Un'altra mitica guida alpina del Monte Rosa è stato Mattia Zurbriggen.
«Detto “ein Tifal” (un diavolo), nel dialetto Titsch di Macugnaga. Nato a Saas Fee il 15 maggio 1856, partecipa alla costruzione della capanna Marinelli, ma nell’arco di pochi anni spazia sull’intero massiccio, dalle domestiche Alpi vallesane, al Cervino fino al Monte Bianco e all’Oberland Bernese. Poliglotta e polivalente, sposta la sua attività sulle montagne di tutti i continenti: è conteso dai grandi esploratori dell’epoca, emerge come autentico precursore delle guide moderne e sale per primo l’Aconcagua, in Argentina, e poi il Karakorum, una sub catena dell’Himalaya».
In questi ultimi anni si è concretizzato un magnifico progetto…

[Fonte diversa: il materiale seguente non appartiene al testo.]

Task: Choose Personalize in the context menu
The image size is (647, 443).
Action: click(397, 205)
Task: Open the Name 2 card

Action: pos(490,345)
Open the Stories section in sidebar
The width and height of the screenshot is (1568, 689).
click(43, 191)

«Il “Tour del Monte Rosa”, una bellissima gita tra Italia e Svizzera che si può realizzare in circa 9 giorni di cammino, tra passi montani silenziosi e verdi vallate punteggiate di chalet in legno. Un lungo trekking escursionistico che copre una distanza totale di 162 chilometri e supera i 13.000 metri di dislivello in 8-10 tappe, lungo il quale si possono ammirare dieci cime che superano i 4000 metri di altezza. Il punto più alto è l’attraversamento del Passo del Teodulo a 3.295 metri. Il percorso si può affrontare sia in senso orario dove si incontrano salite più graduali, che in senso antiorario leggermente più impegnativo».

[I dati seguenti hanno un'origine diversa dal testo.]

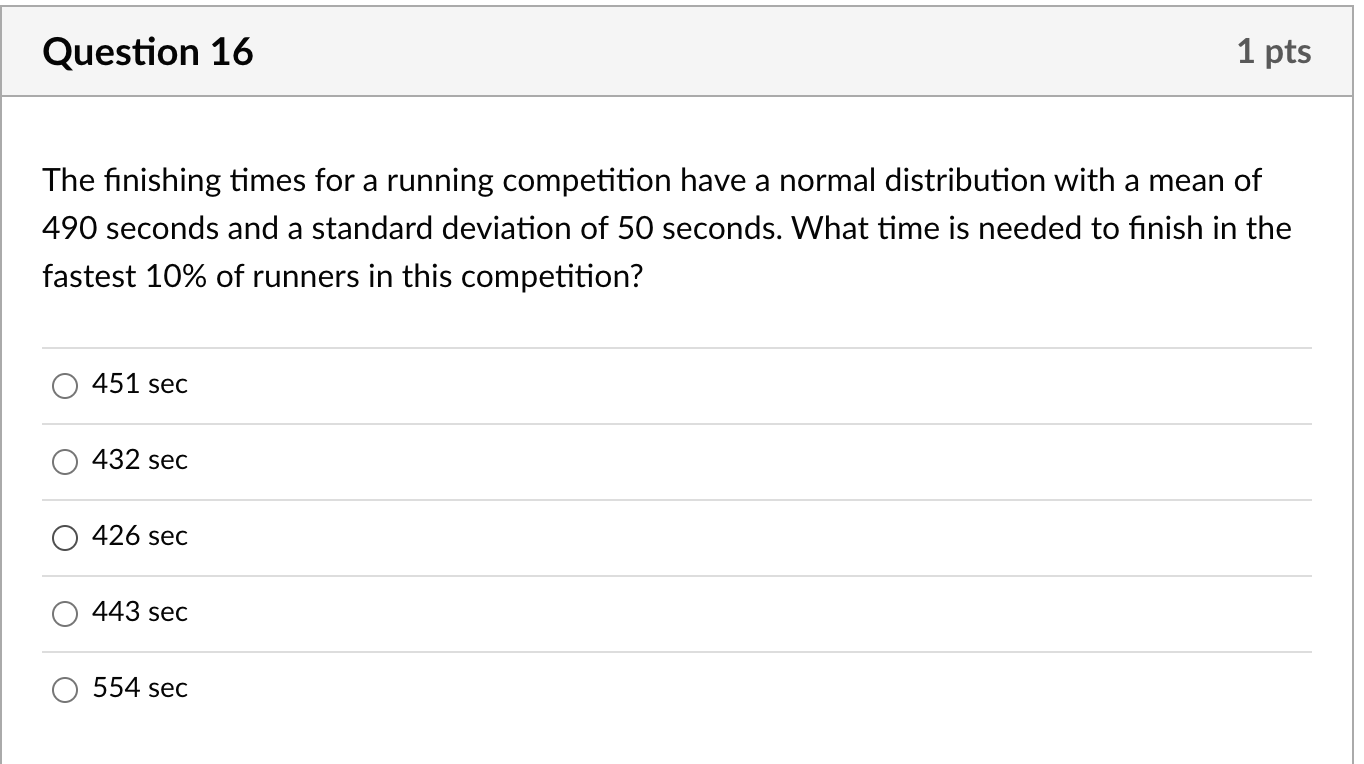Select the 451 sec radio button
The image size is (1364, 764).
click(64, 385)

Lei ha un sogno, da buona walser…
«Che le Alpi possano essere concepite come un complesso di tre grandi macro-regioni storiche (Alpi Occidentali, Alpi Centrali, Alpi Orientali), come “Stati” membri di un nuovo Sato federale d’Europa. In tal caso le regioni “alpine”, come il Piemonte e le Alpi verrebbero liberate da un loro ruolo di frontiera e tornerebbero ad essere, come già sono state in altri tempi della storia d’Europa, una zona non già di separazione ma d’incontro tra le varie genti d’Europa».
Con quali effetti?
«La comunicazione e la mobilità “transfrontaliera” nelle Alpi diventerebbe un normale traffico tra molteplici località alpine, che potrebbero venire collegate tra loro da un reticolo interno di strade non più asservite ad essere soltanto tronchi di collegamento con le grandi arterie stradali delle pianure metropolitane. Paradossalmente un ritorno alla viabilità “infra-alpina” degli antichi Walser, la mia gente…».